EXERCISE BRIEF:
Pull from the records every line containing the word "Uncheck", and copy each one as it appears.

■ ■ ■ ■ ■ ■ ■

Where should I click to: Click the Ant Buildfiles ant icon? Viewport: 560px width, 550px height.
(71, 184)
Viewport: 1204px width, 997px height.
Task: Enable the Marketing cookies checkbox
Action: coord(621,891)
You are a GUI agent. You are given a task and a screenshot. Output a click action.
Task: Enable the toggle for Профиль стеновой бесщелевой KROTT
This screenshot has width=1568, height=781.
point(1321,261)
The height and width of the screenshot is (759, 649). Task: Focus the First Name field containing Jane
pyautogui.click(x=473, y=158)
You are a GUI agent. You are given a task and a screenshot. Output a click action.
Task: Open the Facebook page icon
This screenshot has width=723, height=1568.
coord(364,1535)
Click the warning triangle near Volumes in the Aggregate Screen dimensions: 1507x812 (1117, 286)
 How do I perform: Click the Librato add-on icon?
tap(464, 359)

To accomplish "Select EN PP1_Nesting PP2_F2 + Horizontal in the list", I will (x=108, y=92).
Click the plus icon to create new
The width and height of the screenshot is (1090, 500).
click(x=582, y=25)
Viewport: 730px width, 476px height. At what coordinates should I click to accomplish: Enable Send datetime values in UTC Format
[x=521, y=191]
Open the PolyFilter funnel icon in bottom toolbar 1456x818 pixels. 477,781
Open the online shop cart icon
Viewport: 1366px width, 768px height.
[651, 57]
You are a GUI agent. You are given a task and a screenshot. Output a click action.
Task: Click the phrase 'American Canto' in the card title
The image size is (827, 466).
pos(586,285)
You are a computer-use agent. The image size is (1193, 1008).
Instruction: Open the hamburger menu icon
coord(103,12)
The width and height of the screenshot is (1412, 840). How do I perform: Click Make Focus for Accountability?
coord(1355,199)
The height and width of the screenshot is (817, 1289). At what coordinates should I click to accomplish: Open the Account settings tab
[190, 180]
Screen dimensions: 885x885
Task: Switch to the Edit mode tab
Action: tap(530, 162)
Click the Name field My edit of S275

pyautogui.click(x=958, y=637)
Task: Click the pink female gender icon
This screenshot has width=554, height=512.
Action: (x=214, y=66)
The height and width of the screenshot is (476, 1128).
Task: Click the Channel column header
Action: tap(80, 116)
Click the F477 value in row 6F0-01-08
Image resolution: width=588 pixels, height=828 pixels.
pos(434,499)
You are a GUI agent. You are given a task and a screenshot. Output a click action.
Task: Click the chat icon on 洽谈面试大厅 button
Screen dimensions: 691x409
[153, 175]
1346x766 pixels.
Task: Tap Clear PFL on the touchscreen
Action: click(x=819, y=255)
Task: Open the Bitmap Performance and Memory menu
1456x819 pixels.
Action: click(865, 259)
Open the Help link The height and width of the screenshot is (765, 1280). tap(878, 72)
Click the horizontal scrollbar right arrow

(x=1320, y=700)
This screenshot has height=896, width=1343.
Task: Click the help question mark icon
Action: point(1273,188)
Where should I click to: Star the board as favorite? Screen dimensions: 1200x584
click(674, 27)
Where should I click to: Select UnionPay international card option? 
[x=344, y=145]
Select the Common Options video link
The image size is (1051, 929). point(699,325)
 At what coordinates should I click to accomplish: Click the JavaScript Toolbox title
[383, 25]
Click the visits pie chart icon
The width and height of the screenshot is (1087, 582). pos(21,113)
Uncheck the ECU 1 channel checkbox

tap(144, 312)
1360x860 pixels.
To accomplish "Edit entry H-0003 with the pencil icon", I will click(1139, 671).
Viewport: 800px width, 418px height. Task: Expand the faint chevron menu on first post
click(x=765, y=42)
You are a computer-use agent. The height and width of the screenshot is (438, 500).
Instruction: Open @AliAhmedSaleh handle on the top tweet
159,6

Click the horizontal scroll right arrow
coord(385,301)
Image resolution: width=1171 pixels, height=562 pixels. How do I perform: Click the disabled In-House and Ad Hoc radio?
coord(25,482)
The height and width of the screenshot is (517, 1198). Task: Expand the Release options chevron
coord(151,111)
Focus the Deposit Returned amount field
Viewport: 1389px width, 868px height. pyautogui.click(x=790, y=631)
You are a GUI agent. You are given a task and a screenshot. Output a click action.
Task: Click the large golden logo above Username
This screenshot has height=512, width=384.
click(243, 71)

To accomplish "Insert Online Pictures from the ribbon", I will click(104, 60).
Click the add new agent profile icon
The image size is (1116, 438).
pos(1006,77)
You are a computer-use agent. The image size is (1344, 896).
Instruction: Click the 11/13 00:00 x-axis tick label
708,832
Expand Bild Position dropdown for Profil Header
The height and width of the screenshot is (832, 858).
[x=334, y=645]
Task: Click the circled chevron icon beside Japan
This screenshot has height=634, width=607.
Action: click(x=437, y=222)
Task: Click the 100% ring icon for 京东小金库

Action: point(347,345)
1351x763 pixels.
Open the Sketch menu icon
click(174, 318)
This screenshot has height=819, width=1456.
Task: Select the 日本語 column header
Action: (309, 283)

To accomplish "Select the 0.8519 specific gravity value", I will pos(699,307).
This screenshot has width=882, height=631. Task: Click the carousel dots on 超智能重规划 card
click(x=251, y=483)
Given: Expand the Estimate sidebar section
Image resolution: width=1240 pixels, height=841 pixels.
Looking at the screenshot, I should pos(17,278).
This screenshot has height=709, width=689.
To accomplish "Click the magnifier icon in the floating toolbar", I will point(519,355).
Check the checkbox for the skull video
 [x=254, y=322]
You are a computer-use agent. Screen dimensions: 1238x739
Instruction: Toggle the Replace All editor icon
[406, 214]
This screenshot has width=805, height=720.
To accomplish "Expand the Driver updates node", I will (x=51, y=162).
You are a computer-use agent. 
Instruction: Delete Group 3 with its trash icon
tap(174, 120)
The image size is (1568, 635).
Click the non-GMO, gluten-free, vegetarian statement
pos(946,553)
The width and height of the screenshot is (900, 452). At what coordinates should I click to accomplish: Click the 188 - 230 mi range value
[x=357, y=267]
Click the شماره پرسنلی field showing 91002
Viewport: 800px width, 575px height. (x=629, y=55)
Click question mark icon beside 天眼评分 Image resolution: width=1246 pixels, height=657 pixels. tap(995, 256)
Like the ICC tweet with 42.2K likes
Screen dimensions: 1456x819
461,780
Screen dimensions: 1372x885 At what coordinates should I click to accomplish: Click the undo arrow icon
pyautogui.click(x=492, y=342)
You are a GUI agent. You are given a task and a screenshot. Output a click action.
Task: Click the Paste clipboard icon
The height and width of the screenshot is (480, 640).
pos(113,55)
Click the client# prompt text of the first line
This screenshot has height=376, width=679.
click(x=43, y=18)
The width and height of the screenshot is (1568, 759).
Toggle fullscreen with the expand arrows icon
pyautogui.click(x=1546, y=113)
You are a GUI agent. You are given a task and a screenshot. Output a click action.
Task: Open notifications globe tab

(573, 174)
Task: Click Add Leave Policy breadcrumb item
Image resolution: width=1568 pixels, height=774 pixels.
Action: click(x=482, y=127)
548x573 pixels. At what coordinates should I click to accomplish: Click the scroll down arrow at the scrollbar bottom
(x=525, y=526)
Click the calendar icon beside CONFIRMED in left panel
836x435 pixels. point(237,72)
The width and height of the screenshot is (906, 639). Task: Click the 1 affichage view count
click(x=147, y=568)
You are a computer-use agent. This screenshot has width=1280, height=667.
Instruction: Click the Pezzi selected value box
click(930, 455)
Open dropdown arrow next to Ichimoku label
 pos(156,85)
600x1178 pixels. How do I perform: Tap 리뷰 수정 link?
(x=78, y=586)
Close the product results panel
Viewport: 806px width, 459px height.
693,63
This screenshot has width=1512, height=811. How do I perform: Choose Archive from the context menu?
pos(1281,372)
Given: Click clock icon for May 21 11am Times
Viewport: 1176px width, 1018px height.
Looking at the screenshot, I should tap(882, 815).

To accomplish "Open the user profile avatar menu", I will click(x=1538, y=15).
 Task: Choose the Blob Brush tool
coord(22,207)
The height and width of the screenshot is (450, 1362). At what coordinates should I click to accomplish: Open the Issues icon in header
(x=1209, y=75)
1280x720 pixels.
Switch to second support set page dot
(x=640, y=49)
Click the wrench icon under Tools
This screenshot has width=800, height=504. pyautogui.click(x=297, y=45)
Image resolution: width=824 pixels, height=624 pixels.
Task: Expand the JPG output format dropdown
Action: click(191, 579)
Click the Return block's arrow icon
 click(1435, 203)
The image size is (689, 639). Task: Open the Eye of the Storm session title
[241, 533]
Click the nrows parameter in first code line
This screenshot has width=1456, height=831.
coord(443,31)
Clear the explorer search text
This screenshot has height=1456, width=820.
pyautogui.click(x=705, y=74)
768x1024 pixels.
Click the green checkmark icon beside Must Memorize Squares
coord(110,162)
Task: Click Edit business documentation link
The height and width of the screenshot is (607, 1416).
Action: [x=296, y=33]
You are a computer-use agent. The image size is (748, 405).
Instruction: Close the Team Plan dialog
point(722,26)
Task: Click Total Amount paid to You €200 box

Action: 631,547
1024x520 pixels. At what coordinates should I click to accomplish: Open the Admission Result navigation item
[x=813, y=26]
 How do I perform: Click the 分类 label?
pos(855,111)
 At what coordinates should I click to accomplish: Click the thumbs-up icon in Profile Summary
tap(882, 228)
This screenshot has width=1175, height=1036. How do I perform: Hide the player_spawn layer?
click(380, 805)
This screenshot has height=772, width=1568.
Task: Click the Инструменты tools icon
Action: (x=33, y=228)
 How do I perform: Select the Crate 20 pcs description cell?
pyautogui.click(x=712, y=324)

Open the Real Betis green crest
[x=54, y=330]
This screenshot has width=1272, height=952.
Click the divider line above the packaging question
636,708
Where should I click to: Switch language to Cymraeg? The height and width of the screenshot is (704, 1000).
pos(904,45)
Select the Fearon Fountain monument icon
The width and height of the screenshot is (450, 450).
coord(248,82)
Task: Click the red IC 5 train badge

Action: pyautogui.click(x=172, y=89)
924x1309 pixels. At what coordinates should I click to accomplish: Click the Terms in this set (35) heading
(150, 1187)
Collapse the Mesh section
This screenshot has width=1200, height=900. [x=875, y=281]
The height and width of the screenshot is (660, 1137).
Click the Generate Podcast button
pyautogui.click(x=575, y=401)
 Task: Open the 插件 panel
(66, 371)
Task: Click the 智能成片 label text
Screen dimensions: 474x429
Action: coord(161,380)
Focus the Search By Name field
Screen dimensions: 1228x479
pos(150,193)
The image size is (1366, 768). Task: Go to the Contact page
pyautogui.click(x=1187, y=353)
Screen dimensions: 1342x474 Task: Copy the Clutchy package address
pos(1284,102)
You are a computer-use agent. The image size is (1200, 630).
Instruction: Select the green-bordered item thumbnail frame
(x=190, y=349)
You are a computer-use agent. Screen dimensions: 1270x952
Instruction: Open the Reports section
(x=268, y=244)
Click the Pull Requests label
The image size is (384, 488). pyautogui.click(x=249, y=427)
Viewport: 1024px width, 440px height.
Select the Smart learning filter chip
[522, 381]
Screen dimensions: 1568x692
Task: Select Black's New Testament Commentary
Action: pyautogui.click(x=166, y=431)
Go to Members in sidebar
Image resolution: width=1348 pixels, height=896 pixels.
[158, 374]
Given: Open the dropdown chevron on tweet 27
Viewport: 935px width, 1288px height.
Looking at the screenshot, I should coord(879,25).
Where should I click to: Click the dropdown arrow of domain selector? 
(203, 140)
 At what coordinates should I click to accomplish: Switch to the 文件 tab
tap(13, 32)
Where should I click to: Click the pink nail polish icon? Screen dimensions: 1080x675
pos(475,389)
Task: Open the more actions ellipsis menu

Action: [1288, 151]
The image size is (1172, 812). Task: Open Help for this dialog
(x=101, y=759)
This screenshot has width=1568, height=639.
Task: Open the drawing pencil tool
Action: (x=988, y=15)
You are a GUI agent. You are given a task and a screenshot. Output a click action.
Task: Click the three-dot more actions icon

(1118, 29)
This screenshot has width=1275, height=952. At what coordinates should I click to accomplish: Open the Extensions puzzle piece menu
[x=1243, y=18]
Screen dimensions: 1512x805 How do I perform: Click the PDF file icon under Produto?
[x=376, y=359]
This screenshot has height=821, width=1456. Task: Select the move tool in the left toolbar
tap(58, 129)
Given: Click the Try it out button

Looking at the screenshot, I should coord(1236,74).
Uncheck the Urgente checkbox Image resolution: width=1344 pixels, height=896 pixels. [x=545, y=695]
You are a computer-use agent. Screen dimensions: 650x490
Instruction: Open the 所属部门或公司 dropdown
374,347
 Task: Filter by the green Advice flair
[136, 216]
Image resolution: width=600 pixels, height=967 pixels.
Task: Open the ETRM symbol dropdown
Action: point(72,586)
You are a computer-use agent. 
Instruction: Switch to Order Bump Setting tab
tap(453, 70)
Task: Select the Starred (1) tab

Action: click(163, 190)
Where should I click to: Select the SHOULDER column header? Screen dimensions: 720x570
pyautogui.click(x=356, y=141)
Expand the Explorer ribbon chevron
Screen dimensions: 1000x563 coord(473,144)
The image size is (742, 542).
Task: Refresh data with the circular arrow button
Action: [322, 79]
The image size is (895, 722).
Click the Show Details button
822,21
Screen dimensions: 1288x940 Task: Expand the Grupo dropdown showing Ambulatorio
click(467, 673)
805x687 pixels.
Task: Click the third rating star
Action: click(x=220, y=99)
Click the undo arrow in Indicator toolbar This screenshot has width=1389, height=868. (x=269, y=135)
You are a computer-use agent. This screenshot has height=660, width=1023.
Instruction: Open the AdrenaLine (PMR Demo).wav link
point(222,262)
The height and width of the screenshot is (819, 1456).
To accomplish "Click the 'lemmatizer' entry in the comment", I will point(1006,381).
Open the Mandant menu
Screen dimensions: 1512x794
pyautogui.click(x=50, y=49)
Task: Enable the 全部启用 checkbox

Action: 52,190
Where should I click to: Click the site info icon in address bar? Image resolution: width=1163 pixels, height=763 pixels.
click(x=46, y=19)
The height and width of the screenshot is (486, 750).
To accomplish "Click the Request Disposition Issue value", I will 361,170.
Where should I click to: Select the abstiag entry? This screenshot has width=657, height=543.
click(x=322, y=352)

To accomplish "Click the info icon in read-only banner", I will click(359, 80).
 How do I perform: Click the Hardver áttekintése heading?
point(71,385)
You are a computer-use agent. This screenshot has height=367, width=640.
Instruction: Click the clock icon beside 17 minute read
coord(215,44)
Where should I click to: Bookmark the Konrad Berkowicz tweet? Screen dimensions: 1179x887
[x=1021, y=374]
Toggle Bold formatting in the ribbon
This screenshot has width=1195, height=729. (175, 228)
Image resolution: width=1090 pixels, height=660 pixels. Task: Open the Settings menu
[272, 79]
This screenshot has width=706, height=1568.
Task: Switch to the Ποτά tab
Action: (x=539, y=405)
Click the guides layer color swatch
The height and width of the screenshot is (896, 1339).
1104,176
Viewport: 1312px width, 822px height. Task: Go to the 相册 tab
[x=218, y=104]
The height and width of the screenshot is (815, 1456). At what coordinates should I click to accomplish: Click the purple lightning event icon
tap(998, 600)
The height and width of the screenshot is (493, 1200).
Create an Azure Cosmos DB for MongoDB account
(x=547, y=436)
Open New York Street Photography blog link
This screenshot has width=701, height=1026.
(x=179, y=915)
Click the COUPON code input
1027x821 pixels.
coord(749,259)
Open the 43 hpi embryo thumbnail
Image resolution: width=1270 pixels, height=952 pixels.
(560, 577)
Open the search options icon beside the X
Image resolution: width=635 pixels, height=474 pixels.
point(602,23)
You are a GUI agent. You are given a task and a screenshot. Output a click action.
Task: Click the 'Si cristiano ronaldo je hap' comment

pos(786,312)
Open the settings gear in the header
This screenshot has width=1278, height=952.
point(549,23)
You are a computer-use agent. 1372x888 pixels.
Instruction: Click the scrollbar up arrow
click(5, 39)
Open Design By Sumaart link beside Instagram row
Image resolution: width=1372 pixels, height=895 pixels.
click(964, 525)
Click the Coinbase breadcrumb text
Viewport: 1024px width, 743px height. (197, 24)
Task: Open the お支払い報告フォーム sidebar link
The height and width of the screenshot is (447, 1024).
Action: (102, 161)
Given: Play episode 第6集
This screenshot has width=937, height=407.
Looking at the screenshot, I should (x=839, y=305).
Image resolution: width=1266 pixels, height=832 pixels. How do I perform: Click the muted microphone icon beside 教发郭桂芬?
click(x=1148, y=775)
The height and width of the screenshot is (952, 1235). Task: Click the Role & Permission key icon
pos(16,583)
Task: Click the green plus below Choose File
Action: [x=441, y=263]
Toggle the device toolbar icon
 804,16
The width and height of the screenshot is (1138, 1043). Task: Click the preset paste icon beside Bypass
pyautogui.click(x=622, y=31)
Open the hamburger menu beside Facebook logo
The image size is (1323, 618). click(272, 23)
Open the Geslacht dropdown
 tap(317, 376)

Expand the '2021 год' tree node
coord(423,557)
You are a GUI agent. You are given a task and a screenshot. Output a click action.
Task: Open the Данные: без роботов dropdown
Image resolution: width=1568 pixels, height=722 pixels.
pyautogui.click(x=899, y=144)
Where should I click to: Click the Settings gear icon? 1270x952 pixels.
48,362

■ ■ ■ ■ ■ ■ ■

ANSWER TO THE PROBLEM:
Uncheck the ECU 1 channel checkbox
Uncheck the Urgente checkbox Image resolution: width=1344 pixels, height=896 pixels. [x=545, y=695]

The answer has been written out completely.